Colombia pasó de invertir cerca del 2 % del producto interno bruto (PIB) en 1990 al 8 % en los últimos 30 años. Esto permitió abrir la puerta de las clínicas y hospitales a millones de colombianos que, de otra manera, habrían seguramente fallecido antes de tiempo producto de la falta de acceso a servicios de salud, procedimientos quirúrgicos y tecnologías que nos han concedido extender la vida con calidad.
Somos uno de los mayores ejemplos en Latinoamérica, si no el mayor, de crecimiento en el acceso a los servicios de salud con protección a las finanzas de las familias. El gasto de bolsillo de los colombianos sigue tozudamente bajando y en la última medición que publicó la Cepal —esta semana—, para 2021 ya estaba rondando el 13,6 %, el más bajo registrado hasta ahora por el país. Sí, esto ocurrió en plena pandemia, cuando miles de colombianos tuvieron que recurrir a los servicios de salud durante la peor crisis de salud pública en cien años.

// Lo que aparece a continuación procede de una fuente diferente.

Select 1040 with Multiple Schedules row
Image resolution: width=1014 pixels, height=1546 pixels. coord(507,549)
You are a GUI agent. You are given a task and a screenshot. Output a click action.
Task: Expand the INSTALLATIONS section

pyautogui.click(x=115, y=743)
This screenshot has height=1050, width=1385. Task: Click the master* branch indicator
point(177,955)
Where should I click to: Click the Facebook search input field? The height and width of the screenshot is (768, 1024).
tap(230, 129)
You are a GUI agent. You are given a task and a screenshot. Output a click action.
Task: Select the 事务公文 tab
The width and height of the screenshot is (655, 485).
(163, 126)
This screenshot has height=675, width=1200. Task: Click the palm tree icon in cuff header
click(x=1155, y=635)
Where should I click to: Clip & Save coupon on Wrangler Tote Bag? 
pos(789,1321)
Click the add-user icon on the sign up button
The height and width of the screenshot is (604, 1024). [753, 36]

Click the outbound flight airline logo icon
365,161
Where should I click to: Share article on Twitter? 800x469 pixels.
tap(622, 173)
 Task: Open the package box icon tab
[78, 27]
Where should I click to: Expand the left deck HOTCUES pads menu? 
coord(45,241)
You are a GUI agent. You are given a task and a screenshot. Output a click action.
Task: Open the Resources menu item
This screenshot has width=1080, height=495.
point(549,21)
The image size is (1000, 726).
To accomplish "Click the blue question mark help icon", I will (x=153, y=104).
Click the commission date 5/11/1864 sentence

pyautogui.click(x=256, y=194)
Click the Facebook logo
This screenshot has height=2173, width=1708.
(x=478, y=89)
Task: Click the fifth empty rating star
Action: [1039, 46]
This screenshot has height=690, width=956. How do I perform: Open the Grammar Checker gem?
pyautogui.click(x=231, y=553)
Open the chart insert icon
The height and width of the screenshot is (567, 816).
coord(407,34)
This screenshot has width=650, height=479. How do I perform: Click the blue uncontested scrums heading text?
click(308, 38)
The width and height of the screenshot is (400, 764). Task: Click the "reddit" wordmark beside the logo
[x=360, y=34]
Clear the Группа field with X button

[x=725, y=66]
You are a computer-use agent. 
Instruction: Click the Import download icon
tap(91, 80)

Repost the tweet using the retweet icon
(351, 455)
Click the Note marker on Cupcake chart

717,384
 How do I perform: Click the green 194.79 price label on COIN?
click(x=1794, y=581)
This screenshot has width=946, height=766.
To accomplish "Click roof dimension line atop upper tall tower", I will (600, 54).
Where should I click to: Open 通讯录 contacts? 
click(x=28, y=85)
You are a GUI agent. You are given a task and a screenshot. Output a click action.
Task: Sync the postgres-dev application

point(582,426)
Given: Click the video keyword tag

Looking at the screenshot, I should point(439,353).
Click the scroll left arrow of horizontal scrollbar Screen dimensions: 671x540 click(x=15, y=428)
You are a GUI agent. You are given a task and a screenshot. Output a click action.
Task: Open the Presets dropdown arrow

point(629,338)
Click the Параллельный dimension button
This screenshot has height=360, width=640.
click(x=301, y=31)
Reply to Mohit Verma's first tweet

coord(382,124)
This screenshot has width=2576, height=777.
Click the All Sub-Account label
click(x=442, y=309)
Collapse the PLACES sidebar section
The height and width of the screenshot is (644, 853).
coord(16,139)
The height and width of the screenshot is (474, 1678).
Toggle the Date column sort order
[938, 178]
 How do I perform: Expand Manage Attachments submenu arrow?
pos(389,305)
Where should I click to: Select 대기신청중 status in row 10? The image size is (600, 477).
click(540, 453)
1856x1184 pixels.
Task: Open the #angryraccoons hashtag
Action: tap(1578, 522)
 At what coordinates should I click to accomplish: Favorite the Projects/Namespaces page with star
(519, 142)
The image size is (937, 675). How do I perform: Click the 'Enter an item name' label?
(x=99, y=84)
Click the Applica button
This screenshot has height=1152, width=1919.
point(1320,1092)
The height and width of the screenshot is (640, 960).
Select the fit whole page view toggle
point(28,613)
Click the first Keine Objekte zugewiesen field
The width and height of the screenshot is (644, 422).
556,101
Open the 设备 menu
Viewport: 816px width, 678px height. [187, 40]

Para la mayoría de los gobiernos de Latinoamérica, la salud es un gasto. Se presupuesta en duras negociaciones con ministros de Hacienda, quienes quieren contener el llamado gasto social. Es una visión equivocada, especialmente, si se mira en el mediano plazo: los países que más invierten en salud logran no solo mejorar la expectativa de vida de la gente, sino la expectativa de vida con mayor calidad. Esto tiene un significado poderoso porque vivimos más, la longevidad crece, pero es necesario que esa extensión de vida sea útil y nos permita vivir dignamente.
Algunas naciones de la región han tomado la senda de aceptar el crecimiento de los recursos que dedican a la salud. Resaltan Colombia, Uruguay, Argentina y Costa Rica. Si se mide su perfil de morbilidad, es decir, de qué se enferma la gente, es muy notable observar cómo se redujeron todas las causas maternoinfantiles, nutricionales, las infecciones respiratorias y las disentirías. Por el contrario, otros países de la región han quedado rezagados y la evolución de su perfil de enfermedad aún mantiene una alta proporción por esas causas prevenibles o tratables por los sistemas de salud.
En nuestro país, esa pequeña revolución ha sido posible por dos razones: 1. La reforma de nuestro sistema de salud que universalizó el aseguramiento y 2. El empoderamiento de la población a través de la concepción del derecho a la salud y la posibilidad de usar la tutela como mecanismo para forzar al sistema a responder a los ciudadanos en sus necesidades de salud. La tutela refleja los déficits del sistema, pero también los grandes avances que este hace para cumplirles a los ciudadanos.
Sin embargo, en la mayor parte del continente no existe este instrumento judicial o tiene un desarrollo incipiente porque no permite su uso de parte de los pacientes. ¿Qué pasa en esos países? Simplemente el Estado, a través de los sistemas de salud, ofrece lo que quiera dar y los pacientes tienen que someterse a larguísimas listas de espera, hasta que las instituciones puedan y quieran responder. En Colombia, la tutela permitió una pequeña revolución, con grandes resultados en el acceso a servicios de salud.
También esa revolución fue posible por la activa participación privada en el aseguramiento, en la prestación de servicios, los servicios logísticos y de provisión de insumos. Sin la expansión que permitió la participación privada, no hubiese sido posible el acceso y la reducción del gasto en salud de los hogares colombianos. ¿Por qué? Simplemente la red de servicios públicos del Estado no tendría la capacidad suficiente para atender la demanda de la población. Eso sucedió antes de 1993, y actualmente ocurre en varios países latinoamericanos, donde los pacientes se ven obligados a recurrir a consultorios de droguerías de barrio para lograr servicios baratos y, por supuesto, de muy baja calidad.
Es evidente que la salud es una inversión en la gente: una población saludable puede estudiar y progresar, ser productiva, puede enseñar a los hijos y nietos las lecciones logradas a través de la vida. Esa pequeña revolución está en peligro en nuestro país por la visión miope e ideologizada de un gobierno que detesta el aseguramiento, la participación privada y la autonomía de los ciudadanos para decidir dónde y qué entidad quiere que le preste servicios. Solamente la solidaridad y la apropiación del pueblo sobre su destino hará posible que este daño sea detenido. Es un esfuerzo que se debe hacer para esta y las siguientes generaciones.